ILJIN HOLDINGS Reports Only 40% Compliance on Governance Core Indicators, Offset by Dividend Increase and Value-Up Plan
ILJIN HOLDINGS' 2025 corporate governance report shows only 6 out of 15 core indicators (40%) complied, indicating urgent need for governance improvement
Non-compliance items: failure to announce shareholder meeting 4 weeks in advance, lack of CEO succession policy, inadequate internal control policy, all-male board (no gender diversity), no cumulative voting system, no independent internal audit department, etc.

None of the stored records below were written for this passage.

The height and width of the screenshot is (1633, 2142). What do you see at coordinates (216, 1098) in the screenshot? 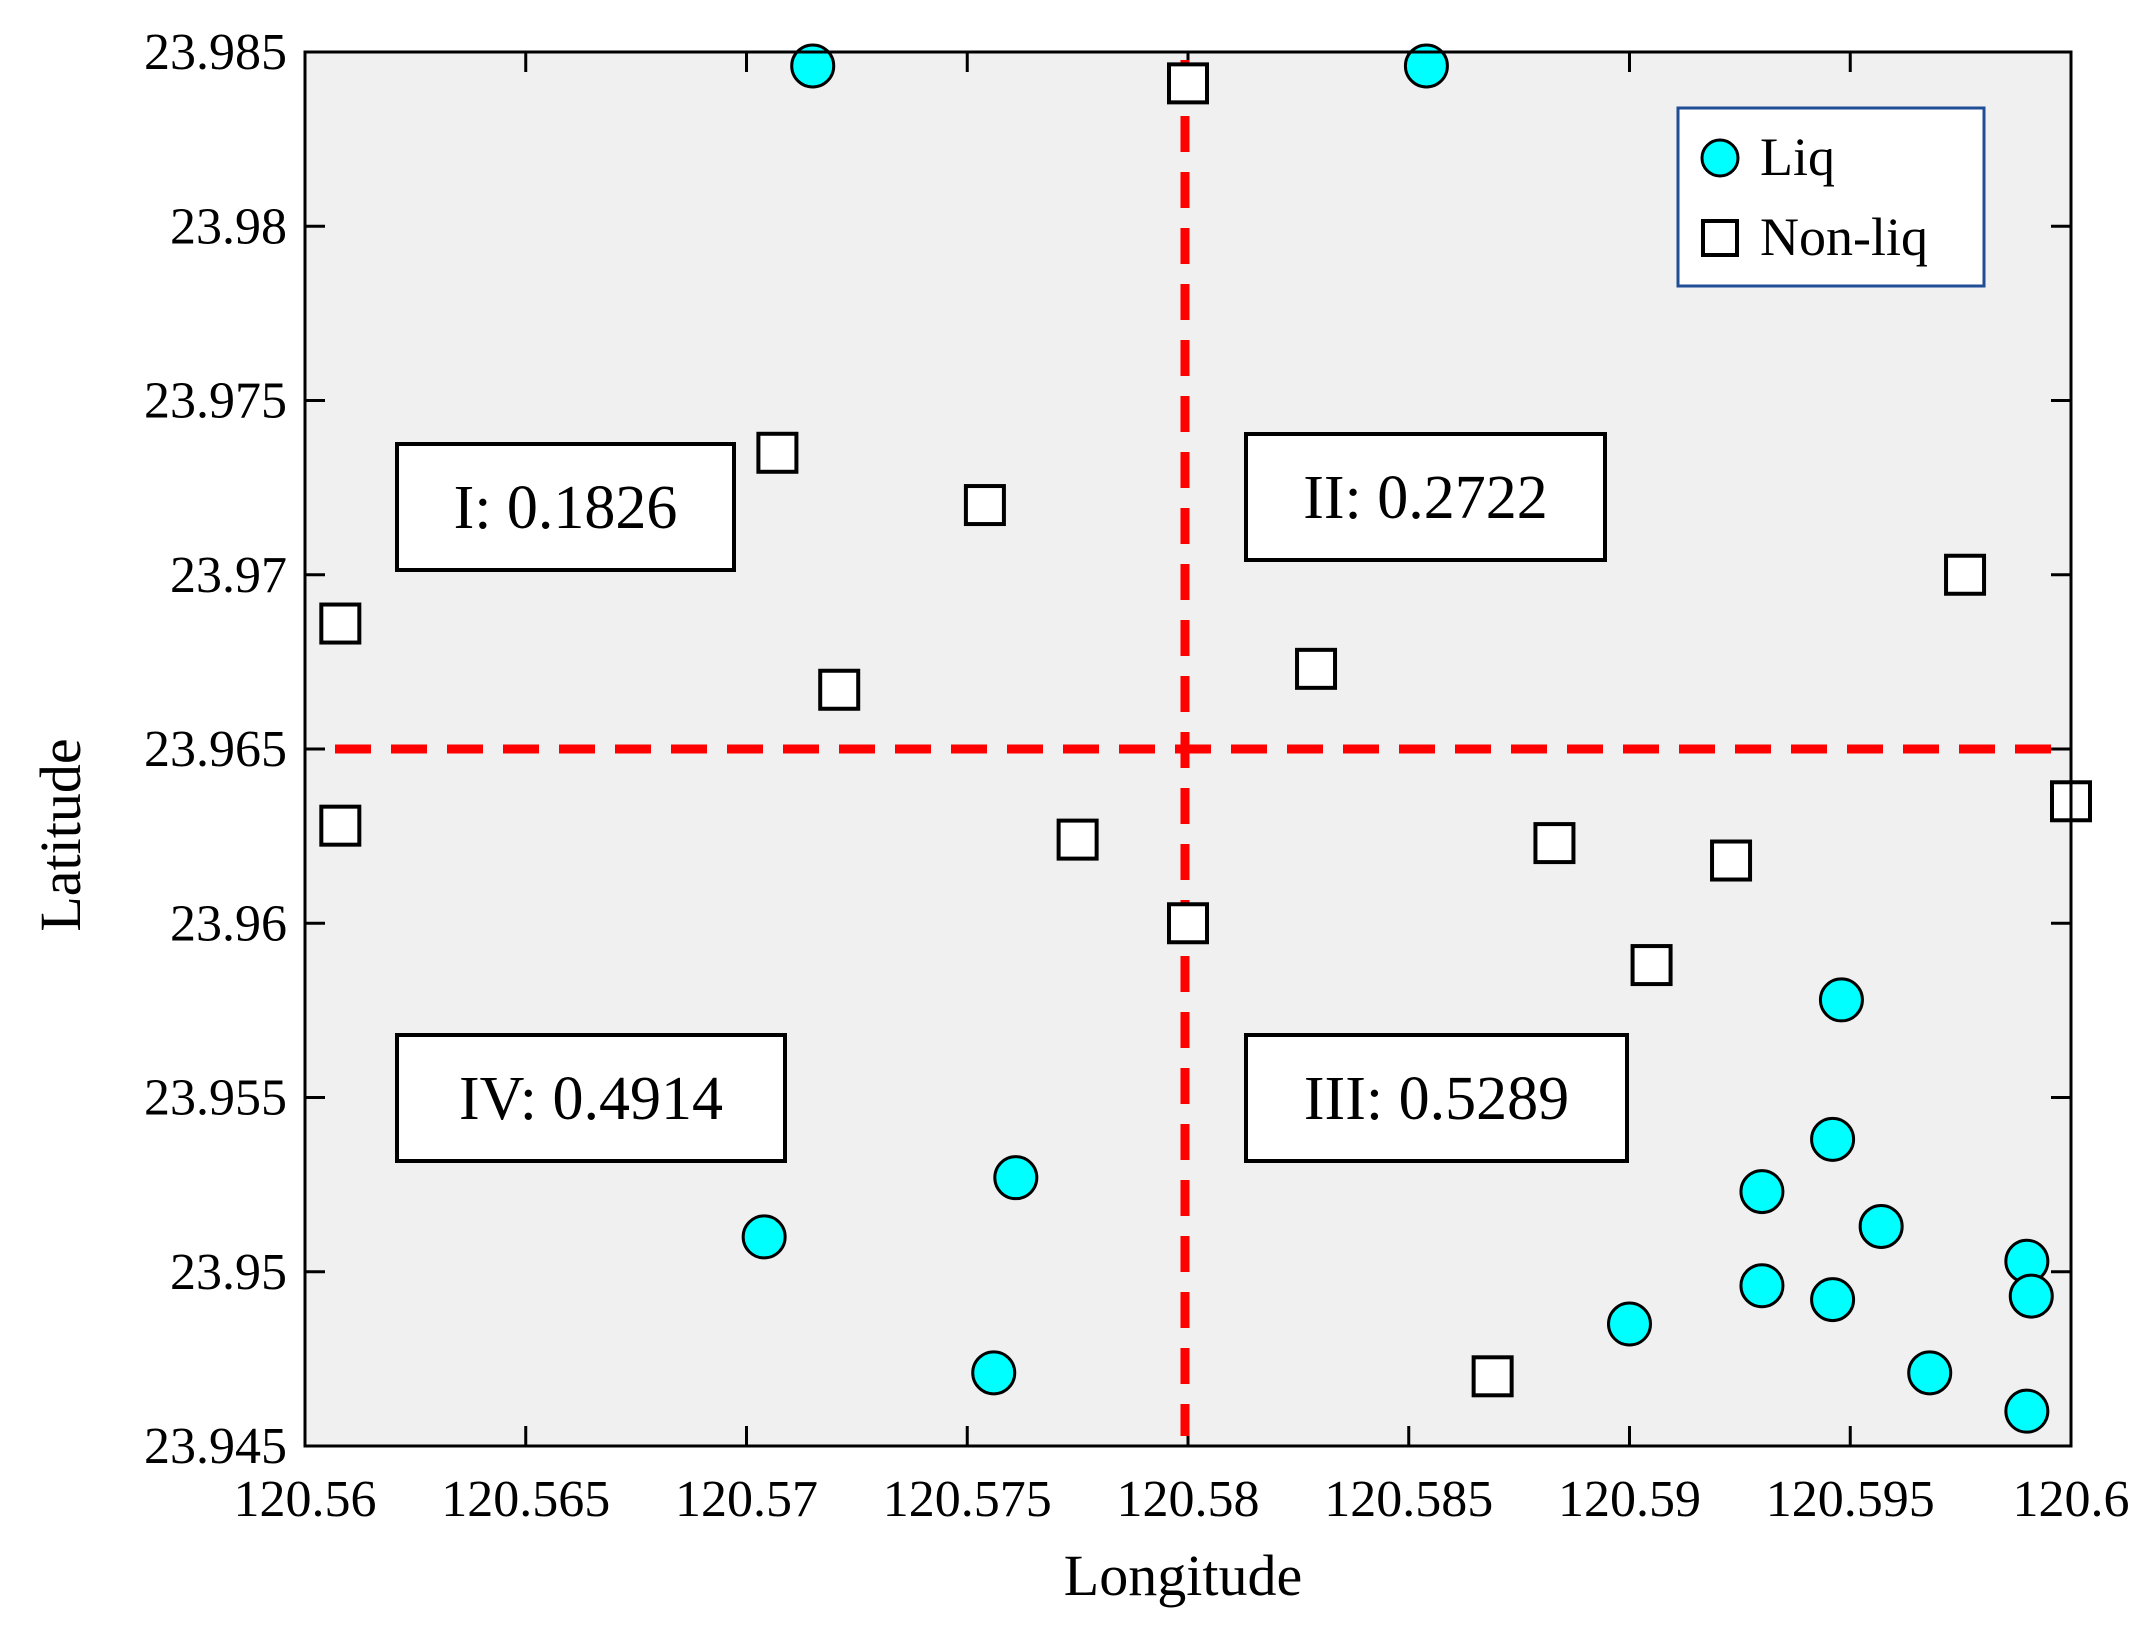
I see `y-tick-label: 23.955` at bounding box center [216, 1098].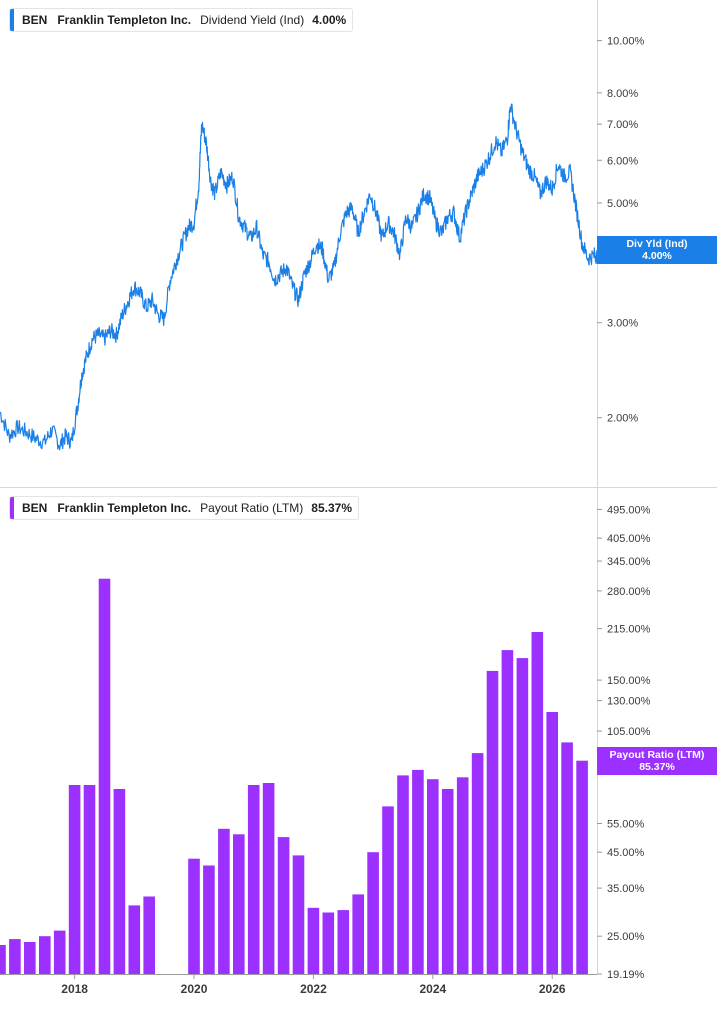 This screenshot has width=717, height=1010. Describe the element at coordinates (626, 937) in the screenshot. I see `bottom-y-tick-label: 25.00%` at that location.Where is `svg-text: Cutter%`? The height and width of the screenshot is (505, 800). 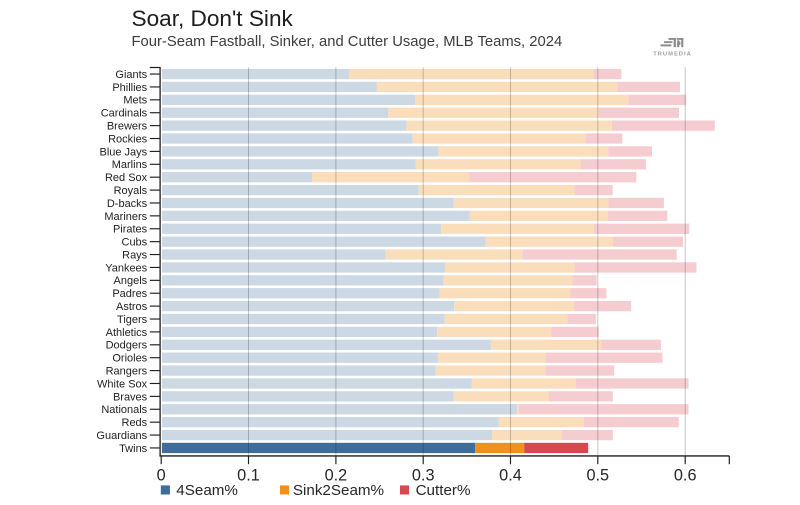
svg-text: Cutter% is located at coordinates (444, 490).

Dividends: cash dividend of KRW 200 per share for FY2025 (up 33% from KRW 150 in 2024), dividend yield 2.8%, consolidated payout ratio 10.3%
In October 2025, issued KRW 100 billion in exchangeable bonds based on ILJIN Electric shares; fully exchanged, reducing stake in ILJIN Electric to 45.27%
First announced a corporate value-up plan in April 2026, but specific implementation measures remain undetermined
Major shareholder stake at 54.9%, minority shareholders hold 33.2%, maintaining stable ownership structure
[AI Comprehensive Analysis]The low overall governance compliance rate could be a long-term value impairment factor, but the dividend increase and establishment of a value-up plan are positive signals. The exchangeable bond issuance only diluted the subsidiary stake, with limited direct impact on parent company shareholder value. Overall, the disclosure is deemed neutral.